Extract, word for word, the stretch of lines from the one containing "Image resolution: width=1273" through the end of the records.

[Records from a dataset]
## START
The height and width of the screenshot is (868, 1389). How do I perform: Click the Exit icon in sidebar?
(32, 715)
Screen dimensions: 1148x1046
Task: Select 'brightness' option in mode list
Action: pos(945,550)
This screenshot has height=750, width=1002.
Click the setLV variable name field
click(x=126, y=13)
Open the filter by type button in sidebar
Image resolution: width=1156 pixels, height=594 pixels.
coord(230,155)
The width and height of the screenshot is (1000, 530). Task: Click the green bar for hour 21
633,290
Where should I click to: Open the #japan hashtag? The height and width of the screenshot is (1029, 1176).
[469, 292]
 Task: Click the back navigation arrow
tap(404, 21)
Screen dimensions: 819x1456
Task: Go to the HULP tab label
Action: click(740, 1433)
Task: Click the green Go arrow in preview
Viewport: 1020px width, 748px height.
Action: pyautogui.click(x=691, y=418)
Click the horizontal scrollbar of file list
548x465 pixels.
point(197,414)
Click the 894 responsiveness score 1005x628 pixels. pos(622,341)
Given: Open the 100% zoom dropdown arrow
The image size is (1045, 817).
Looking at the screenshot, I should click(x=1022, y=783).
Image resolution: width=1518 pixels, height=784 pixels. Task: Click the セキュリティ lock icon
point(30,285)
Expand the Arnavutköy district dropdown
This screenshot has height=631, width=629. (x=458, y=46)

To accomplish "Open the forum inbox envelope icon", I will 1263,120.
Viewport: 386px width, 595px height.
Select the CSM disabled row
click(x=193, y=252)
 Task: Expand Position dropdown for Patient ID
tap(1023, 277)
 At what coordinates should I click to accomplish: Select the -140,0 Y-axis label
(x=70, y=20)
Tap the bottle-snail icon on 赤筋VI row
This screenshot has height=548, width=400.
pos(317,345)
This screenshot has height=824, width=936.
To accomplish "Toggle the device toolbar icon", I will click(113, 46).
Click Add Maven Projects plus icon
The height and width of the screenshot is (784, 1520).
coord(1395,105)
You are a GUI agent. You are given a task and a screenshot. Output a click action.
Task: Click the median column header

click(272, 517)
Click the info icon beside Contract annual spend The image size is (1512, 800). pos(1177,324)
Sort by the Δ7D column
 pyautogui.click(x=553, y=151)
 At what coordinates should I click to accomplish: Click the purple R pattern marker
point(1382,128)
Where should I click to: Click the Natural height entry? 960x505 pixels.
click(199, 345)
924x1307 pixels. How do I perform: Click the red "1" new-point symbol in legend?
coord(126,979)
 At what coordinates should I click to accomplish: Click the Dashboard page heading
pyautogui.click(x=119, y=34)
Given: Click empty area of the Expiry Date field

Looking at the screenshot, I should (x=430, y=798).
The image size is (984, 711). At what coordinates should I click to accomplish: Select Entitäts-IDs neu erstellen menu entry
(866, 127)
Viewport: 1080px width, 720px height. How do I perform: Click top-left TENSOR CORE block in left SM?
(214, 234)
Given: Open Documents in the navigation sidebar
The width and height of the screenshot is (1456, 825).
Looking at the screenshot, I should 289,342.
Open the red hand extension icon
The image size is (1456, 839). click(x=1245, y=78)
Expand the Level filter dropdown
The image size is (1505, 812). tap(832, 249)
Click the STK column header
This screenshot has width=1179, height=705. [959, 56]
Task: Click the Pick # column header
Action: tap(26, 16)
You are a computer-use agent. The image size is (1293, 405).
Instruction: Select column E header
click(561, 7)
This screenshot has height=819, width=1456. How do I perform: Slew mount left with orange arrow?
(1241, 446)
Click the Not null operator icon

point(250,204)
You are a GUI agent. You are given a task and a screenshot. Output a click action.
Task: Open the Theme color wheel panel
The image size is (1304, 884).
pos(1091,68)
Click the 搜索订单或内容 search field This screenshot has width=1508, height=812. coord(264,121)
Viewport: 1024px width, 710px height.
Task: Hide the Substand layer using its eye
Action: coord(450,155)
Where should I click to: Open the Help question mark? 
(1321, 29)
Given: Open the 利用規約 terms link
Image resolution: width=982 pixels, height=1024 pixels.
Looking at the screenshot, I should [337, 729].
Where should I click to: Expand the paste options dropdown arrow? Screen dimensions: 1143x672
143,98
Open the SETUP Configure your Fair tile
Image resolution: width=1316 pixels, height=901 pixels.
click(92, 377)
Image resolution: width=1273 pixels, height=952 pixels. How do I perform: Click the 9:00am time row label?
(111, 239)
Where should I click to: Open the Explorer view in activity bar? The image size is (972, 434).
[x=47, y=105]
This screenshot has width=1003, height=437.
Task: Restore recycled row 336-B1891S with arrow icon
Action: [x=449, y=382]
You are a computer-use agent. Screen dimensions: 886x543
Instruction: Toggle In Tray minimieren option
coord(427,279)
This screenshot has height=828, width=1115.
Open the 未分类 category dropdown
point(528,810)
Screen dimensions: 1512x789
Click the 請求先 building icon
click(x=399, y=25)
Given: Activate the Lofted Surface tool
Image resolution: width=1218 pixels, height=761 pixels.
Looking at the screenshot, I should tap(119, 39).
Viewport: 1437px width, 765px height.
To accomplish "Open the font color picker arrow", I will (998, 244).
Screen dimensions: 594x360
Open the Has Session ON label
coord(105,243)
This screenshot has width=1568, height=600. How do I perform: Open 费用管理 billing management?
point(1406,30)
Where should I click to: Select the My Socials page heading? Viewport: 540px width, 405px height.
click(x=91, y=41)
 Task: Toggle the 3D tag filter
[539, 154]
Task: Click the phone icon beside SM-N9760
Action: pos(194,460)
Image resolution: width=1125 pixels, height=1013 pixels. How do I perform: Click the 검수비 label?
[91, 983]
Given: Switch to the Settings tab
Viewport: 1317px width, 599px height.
## END
> **WRITTEN ANSWER**
Image resolution: width=1273 pixels, height=952 pixels. How do I perform: Click the 9:00am time row label?
(111, 239)
Where should I click to: Open the Explorer view in activity bar? The image size is (972, 434).
[x=47, y=105]
This screenshot has width=1003, height=437.
Task: Restore recycled row 336-B1891S with arrow icon
Action: [x=449, y=382]
You are a computer-use agent. Screen dimensions: 886x543
Instruction: Toggle In Tray minimieren option
coord(427,279)
This screenshot has height=828, width=1115.
Open the 未分类 category dropdown
point(528,810)
Screen dimensions: 1512x789
Click the 請求先 building icon
click(x=399, y=25)
Given: Activate the Lofted Surface tool
Image resolution: width=1218 pixels, height=761 pixels.
Looking at the screenshot, I should tap(119, 39).
Viewport: 1437px width, 765px height.
To accomplish "Open the font color picker arrow", I will (998, 244).
Screen dimensions: 594x360
Open the Has Session ON label
coord(105,243)
This screenshot has width=1568, height=600. How do I perform: Open 费用管理 billing management?
point(1406,30)
Where should I click to: Select the My Socials page heading? Viewport: 540px width, 405px height.
click(x=91, y=41)
 Task: Toggle the 3D tag filter
[539, 154]
Task: Click the phone icon beside SM-N9760
Action: pos(194,460)
Image resolution: width=1125 pixels, height=1013 pixels. How do I perform: Click the 검수비 label?
[91, 983]
Given: Switch to the Settings tab
Viewport: 1317px width, 599px height.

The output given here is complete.